**EXTRACTED TEXT**
## START

Page MenuHomePhabricator

Truncate timestamps in comment IDs / names
Closed, ResolvedPublic

Description

Our timestamp format currently ends with seconds, milliseconds and a timezone marker, which means a fixed string of ":00.000Z" as signatures never have seconds (or milliseconds) and we always store in UTC. This adds an extra 8 or 16 bytes to every comment ID, which makes URLs unnecessarily long and adds to DB storage.

If we were to change the ID/name format again, places where the old format could be stored include

  • In HTML caches for X days
  • In discussiontools_subscription table (sub_item) - could be updated via a script, or we could just add code to support both formats
  • In echo_event (type dt-subscribed-new-comment), event_extra stores comment name and ID which is used to render notification links
  • In echo email notifications, the old style links will exist forever
  • Some users have already started using our #coment-id format for "permalinking" via a gadget (although this has no promises of being an actual permalink yet, e.g. it doesn't survive archiving)

## END

**EXTRACTED ENTRIES**
## START

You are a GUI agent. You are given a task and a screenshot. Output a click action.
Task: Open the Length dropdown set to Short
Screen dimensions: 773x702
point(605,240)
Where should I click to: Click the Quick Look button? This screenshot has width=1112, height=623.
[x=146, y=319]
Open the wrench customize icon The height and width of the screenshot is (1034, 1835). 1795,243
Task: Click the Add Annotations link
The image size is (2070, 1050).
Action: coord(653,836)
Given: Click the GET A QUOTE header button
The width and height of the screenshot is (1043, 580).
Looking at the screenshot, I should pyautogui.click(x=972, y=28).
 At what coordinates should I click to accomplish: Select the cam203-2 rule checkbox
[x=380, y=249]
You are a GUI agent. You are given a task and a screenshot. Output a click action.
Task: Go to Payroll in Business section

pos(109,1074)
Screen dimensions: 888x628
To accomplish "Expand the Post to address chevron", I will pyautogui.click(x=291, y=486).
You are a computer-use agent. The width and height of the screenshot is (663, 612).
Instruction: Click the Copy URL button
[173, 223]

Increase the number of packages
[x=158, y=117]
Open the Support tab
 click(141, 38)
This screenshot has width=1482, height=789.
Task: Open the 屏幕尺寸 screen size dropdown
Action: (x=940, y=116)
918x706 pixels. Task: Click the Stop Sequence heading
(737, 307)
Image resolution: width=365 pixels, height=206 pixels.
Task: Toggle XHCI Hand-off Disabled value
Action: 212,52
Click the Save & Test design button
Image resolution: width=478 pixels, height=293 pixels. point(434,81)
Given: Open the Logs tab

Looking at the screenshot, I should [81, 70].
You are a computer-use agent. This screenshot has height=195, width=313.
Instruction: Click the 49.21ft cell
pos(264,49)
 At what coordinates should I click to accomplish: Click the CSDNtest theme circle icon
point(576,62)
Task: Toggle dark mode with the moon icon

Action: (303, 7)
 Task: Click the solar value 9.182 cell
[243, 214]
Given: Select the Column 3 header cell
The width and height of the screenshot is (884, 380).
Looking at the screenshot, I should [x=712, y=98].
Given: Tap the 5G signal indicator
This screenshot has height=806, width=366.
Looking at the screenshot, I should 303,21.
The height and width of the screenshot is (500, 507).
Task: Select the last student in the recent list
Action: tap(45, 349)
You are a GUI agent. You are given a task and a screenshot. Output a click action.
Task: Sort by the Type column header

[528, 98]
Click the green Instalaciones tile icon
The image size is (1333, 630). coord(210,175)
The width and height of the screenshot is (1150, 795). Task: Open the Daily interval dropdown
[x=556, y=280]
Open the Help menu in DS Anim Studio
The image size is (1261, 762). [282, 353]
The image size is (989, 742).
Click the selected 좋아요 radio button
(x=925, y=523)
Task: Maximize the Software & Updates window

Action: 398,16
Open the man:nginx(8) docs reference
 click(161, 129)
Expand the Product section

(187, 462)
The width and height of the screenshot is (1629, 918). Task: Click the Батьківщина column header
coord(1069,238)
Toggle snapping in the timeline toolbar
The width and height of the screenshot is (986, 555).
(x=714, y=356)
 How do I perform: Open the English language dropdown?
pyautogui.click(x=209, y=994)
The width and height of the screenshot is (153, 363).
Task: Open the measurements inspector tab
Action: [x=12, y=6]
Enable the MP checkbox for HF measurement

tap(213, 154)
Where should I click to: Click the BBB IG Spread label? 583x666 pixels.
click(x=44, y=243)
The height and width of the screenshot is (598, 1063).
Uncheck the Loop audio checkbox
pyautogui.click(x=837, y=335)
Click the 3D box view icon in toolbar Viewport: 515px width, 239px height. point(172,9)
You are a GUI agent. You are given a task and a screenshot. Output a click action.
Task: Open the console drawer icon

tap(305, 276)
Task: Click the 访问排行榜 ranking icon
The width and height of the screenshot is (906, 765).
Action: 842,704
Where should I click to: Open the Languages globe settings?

## END

**WHAT TO DO**
[1] Answer these questions about the comment ID timestamp description:
(a) What fixed string does the current timestamp format end with?
(b) How many extra bytes does that string add to every comment ID?
(c) How long will old-style links exist in echo email notifications?
[2] Please write the next part of the comment ID timestamp description, continuing from its last sentence.
The material is separate from the task description about comment ID timestamps.

**REPLIES**
[1]
(a) ":00.000Z"
(b) 8 or 16 bytes
(c) Forever

[2]
Related Objects

Event Timeline

I had a better idea about how to change it: we should just pick a date soon in the future, and use the new format only for comments posted after that date, but keep using the old for comments posted before. This way we don't need to migrate existing data, and we don't need to support two formats forever – there is just one format, it just looks different depending on the date, but each ID / name only exists in one format.

Change 806942 had a related patch set uploaded (by Bartosz Dziewoński; author: Bartosz Dziewoński):

[mediawiki/extensions/DiscussionTools@master] Truncate timestamps in comment IDs / names

https://gerrit.wikimedia.org/r/806942

Change 806942 merged by jenkins-bot:

[mediawiki/extensions/DiscussionTools@master] Truncate timestamps in comment IDs / names

https://gerrit.wikimedia.org/r/806942

matmarex added a project: Editing QA.

I've picked 2022-07-12 for the switchover date (to ensure that the formats won't change back-and-forth in case the train reverted), the new behavior can be tested on new comments after that date (or if you make up a timestamp).

Example ID: https://en.wikipedia.beta.wmflabs.org/wiki/Talk:Main_Page#c-ESanders_(WMF)-20220825092500-DLynch-2022-05-13T17:14:00.000Z

Note the first timestamp is after 12 July so uses the shorter format, but the parent comment has the longer format.

@matmarex in the task I suggested stripping seconds as they are always 00, but you have kept them in. Should we remove them?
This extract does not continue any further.